> INSTRUCTIONS TO FOLLOW:
Render the material below as a Markdown table with the columns Row and Line, numbering each nonblank line in order and omitting blank lines. Leave the pictures out of the table.

━━━━━━━━

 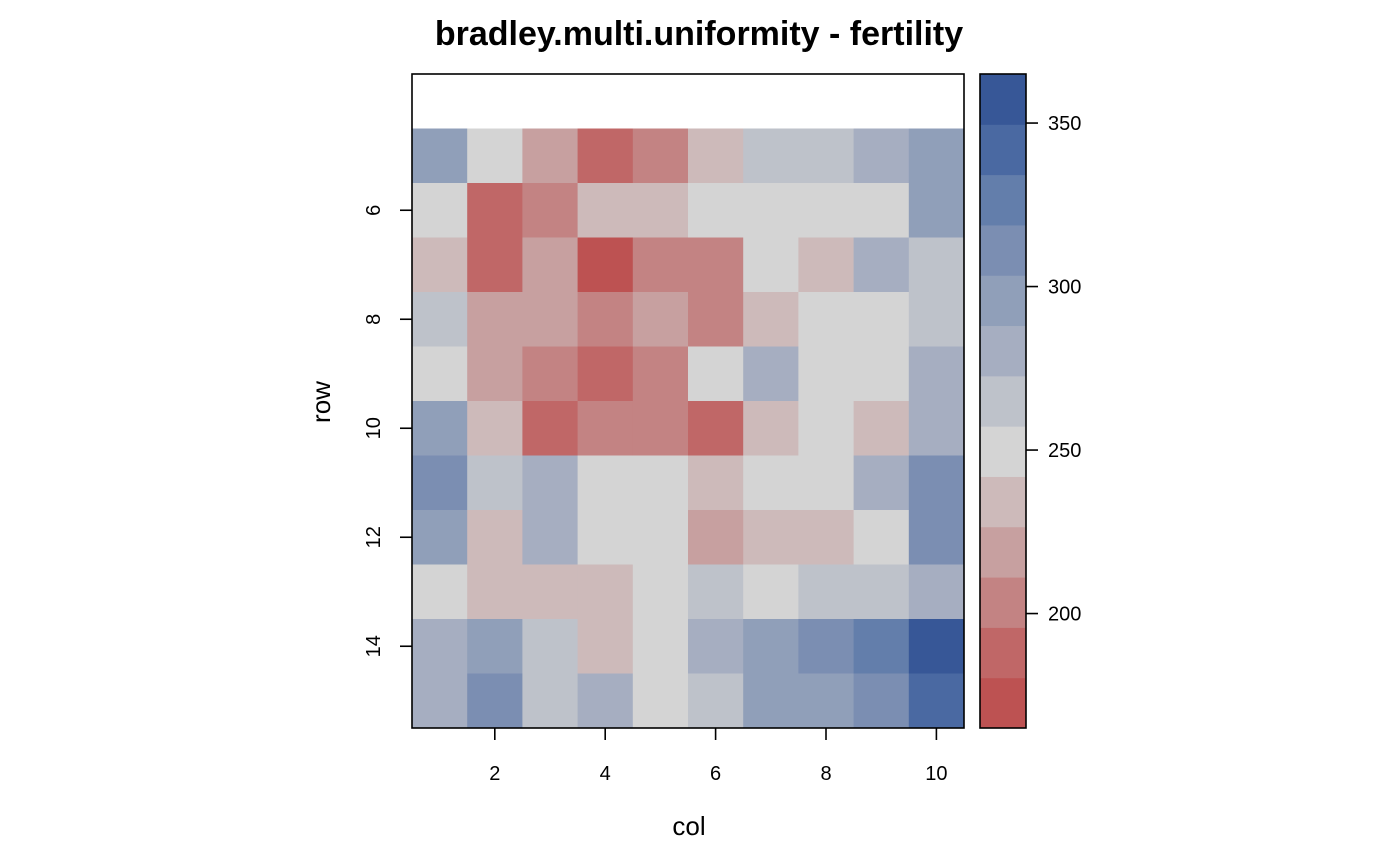 I want to click on y-tick-label: 10, so click(x=374, y=428).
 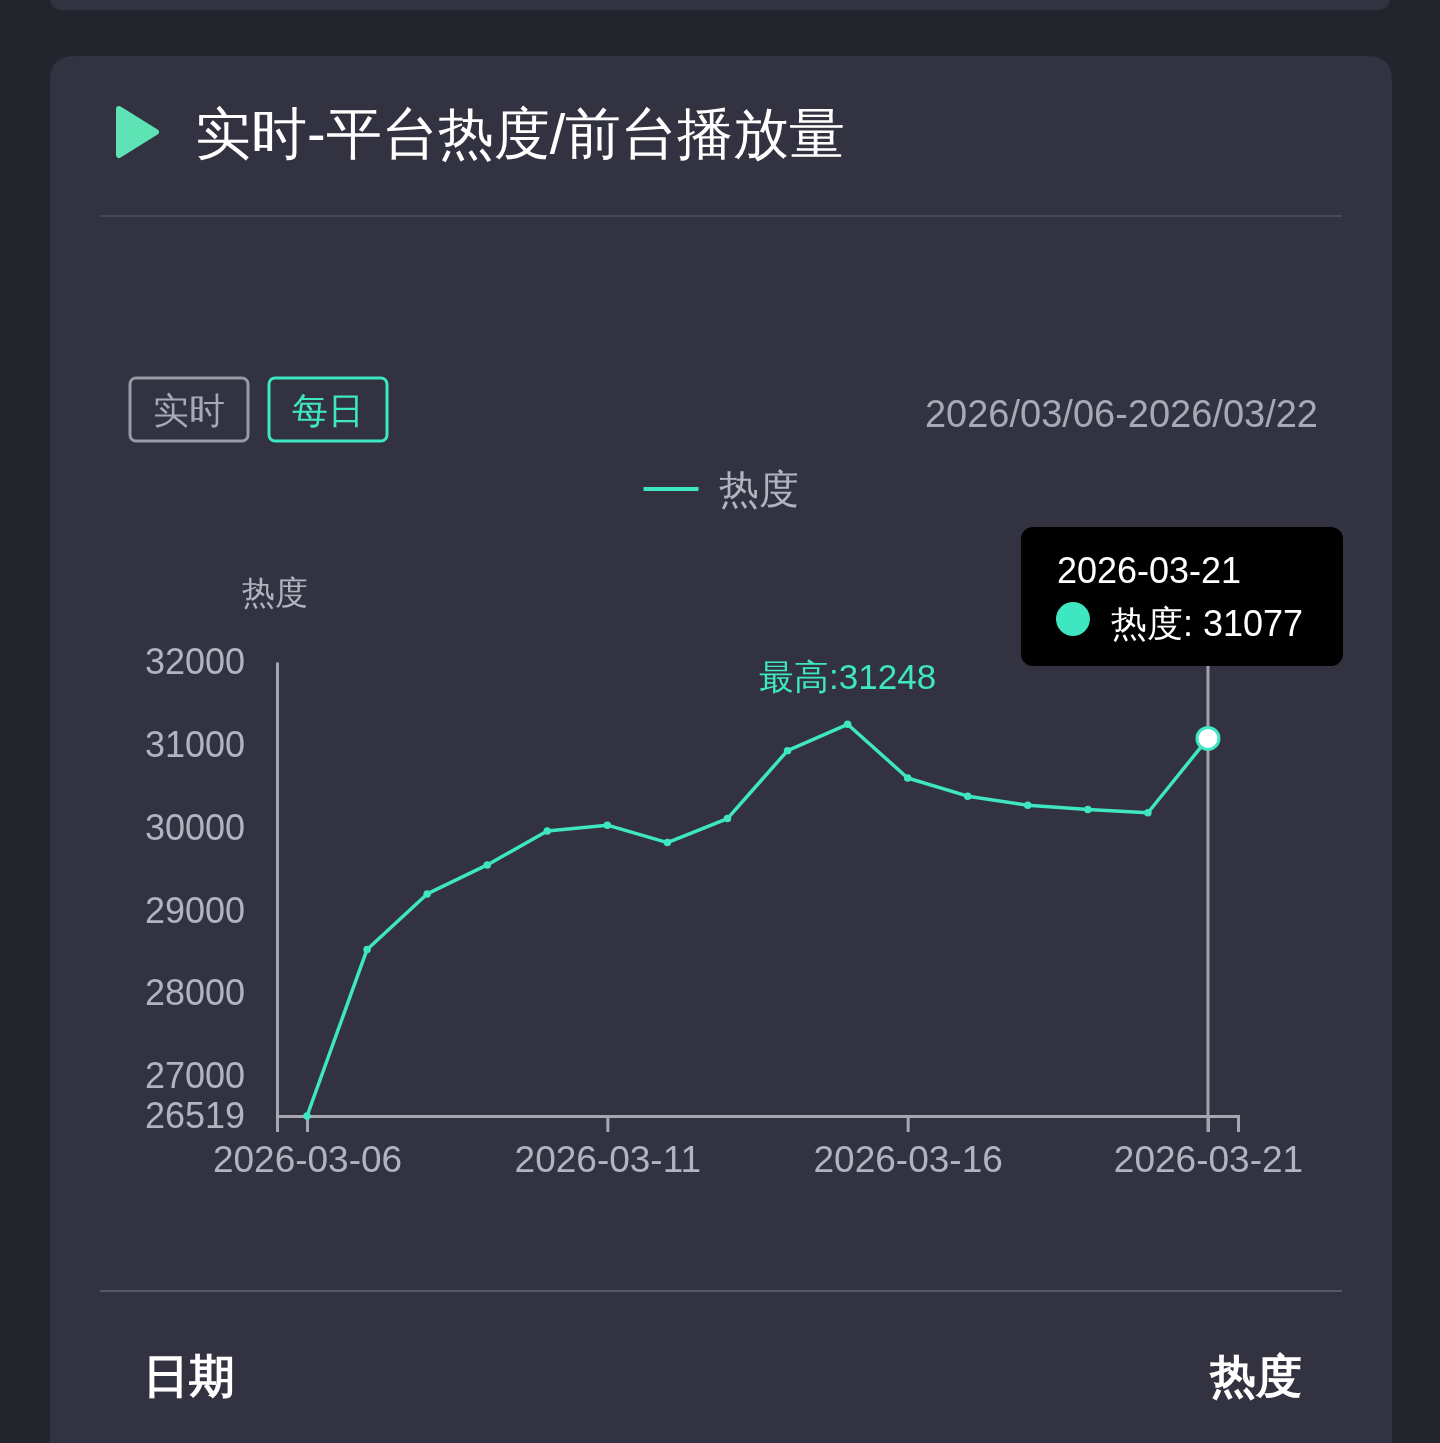 What do you see at coordinates (308, 1160) in the screenshot?
I see `x-tick-label: 2026-03-06` at bounding box center [308, 1160].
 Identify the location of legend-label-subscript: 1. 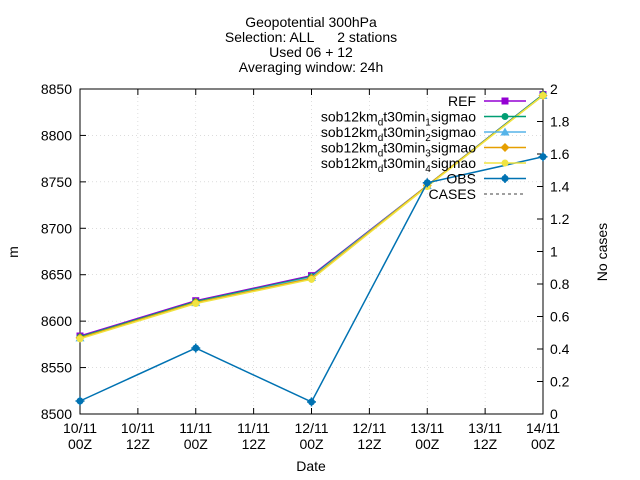
(428, 124).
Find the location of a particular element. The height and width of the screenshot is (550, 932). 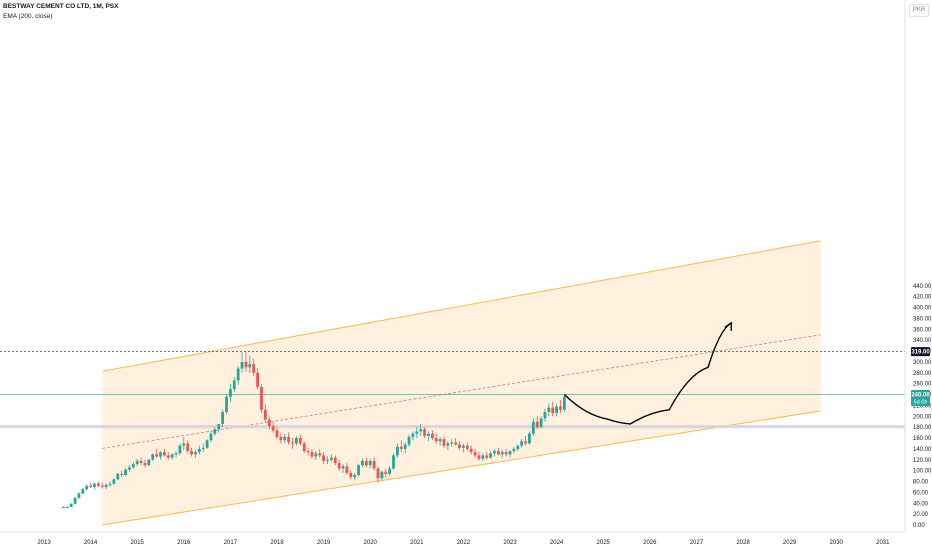

price-label-text: 240.00 is located at coordinates (920, 396).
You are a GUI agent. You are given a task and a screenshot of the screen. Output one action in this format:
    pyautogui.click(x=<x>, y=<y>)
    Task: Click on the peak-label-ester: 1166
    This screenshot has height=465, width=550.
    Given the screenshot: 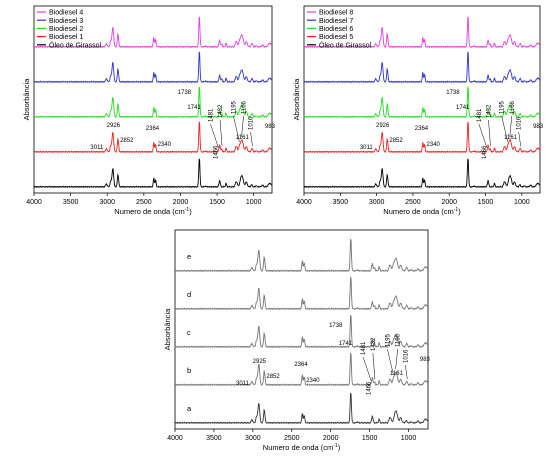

━━━━━━━━

> SOLUTION FOR THIS EXERCISE:
| Row | Line |
|---|---|
| 1 |   I want to click on y-tick-label: 10, so click(x=374, y=428). |
| 2 |   What do you see at coordinates (308, 1160) in the screenshot? |
| 3 | I see `x-tick-label: 2026-03-06` at bounding box center [308, 1160]. |
| 4 |  Identify the location of legend-label-subscript: 1.  |
| 5 | (428, 124). |
| 6 | Find the location of a particular element. The height and width of the screenshot is (550, 932).  |
| 7 | price-label-text: 240.00 is located at coordinates (920, 396). |
| 8 | You are a GUI agent. You are given a task and a screenshot of the screen. Output one action in this format: |
| 9 |     pyautogui.click(x=<x>, y=<y>) |
| 10 |     Task: Click on the peak-label-ester: 1166 |
| 11 |     This screenshot has height=465, width=550. |
| 12 |     Given the screenshot:  |